Exercise instructions —
Render the entries from the line with "Click the Back a step arrow in left mockup" up to and including the line with "will pyautogui.click(x=394, y=110)." as a Markdown table with the columns Row and Entry. Put a row number in Row and the line in Entry, and leave out any blank lines.

Records —

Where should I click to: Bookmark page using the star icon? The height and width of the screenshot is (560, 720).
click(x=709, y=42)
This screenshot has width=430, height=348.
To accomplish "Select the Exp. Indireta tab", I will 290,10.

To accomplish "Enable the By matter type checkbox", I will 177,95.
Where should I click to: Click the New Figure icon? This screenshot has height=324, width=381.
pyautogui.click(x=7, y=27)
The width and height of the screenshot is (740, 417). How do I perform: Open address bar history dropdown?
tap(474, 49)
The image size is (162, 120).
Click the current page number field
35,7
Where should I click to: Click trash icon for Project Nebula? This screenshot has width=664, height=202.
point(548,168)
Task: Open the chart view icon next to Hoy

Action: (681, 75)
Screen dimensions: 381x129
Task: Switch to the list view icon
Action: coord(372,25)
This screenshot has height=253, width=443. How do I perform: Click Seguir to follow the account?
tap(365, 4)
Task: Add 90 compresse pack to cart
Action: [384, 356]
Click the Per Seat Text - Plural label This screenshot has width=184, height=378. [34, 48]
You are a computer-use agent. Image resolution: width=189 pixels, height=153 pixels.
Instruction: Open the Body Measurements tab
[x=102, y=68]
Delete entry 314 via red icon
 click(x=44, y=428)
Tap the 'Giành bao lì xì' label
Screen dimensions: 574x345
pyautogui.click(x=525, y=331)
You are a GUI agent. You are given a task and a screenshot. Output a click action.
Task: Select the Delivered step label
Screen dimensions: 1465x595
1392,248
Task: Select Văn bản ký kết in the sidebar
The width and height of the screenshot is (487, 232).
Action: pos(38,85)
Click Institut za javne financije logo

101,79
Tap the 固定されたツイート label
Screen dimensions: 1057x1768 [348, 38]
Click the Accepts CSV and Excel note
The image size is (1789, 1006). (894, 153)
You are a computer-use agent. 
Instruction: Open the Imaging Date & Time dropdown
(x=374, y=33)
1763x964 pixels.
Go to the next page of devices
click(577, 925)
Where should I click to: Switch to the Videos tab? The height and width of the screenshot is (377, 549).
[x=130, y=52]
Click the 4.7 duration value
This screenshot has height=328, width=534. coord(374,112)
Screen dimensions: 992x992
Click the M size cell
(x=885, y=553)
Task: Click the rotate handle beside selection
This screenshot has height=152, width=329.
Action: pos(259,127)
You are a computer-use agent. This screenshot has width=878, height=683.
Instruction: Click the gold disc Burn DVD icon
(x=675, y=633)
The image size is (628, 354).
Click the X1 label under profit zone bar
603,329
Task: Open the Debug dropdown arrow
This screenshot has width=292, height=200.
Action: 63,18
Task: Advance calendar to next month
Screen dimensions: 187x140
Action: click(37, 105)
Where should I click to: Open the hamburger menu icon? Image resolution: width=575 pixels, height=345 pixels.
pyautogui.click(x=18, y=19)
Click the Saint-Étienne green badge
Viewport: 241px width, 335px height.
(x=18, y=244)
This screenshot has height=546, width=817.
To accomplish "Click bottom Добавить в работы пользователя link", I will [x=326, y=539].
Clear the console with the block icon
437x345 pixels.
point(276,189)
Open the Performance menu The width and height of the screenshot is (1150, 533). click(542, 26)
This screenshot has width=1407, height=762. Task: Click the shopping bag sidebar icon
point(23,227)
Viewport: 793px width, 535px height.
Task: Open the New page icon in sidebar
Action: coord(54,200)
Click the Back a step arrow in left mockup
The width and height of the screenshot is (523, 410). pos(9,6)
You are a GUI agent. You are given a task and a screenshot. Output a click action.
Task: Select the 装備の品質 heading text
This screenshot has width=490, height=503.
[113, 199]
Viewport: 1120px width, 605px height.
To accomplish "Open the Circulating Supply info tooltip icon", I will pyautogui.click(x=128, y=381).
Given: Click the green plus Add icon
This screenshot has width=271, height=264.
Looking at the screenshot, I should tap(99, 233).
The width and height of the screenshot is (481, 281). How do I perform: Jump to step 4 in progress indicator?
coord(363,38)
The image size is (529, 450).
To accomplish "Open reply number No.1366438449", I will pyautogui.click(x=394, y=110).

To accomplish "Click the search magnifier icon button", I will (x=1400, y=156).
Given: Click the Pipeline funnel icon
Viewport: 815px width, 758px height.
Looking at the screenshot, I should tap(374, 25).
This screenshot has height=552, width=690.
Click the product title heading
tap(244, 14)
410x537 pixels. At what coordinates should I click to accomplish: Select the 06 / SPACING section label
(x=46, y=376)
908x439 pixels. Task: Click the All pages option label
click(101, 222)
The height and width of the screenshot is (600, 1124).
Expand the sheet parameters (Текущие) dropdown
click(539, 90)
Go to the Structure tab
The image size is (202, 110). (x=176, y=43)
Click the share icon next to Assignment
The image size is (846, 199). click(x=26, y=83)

Result for this exercise —
| Row | Entry |
|---|---|
| 1 | Click the Back a step arrow in left mockup |
| 2 | The width and height of the screenshot is (523, 410). pos(9,6) |
| 3 | You are a GUI agent. You are given a task and a screenshot. Output a click action. |
| 4 | Task: Select the 装備の品質 heading text |
| 5 | This screenshot has width=490, height=503. |
| 6 | [113, 199] |
| 7 | Viewport: 1120px width, 605px height. |
| 8 | To accomplish "Open the Circulating Supply info tooltip icon", I will pyautogui.click(x=128, y=381). |
| 9 | Given: Click the green plus Add icon |
| 10 | This screenshot has width=271, height=264. |
| 11 | Looking at the screenshot, I should tap(99, 233). |
| 12 | The width and height of the screenshot is (481, 281). How do I perform: Jump to step 4 in progress indicator? |
| 13 | coord(363,38) |
| 14 | The image size is (529, 450). |
| 15 | To accomplish "Open reply number No.1366438449", I will pyautogui.click(x=394, y=110). |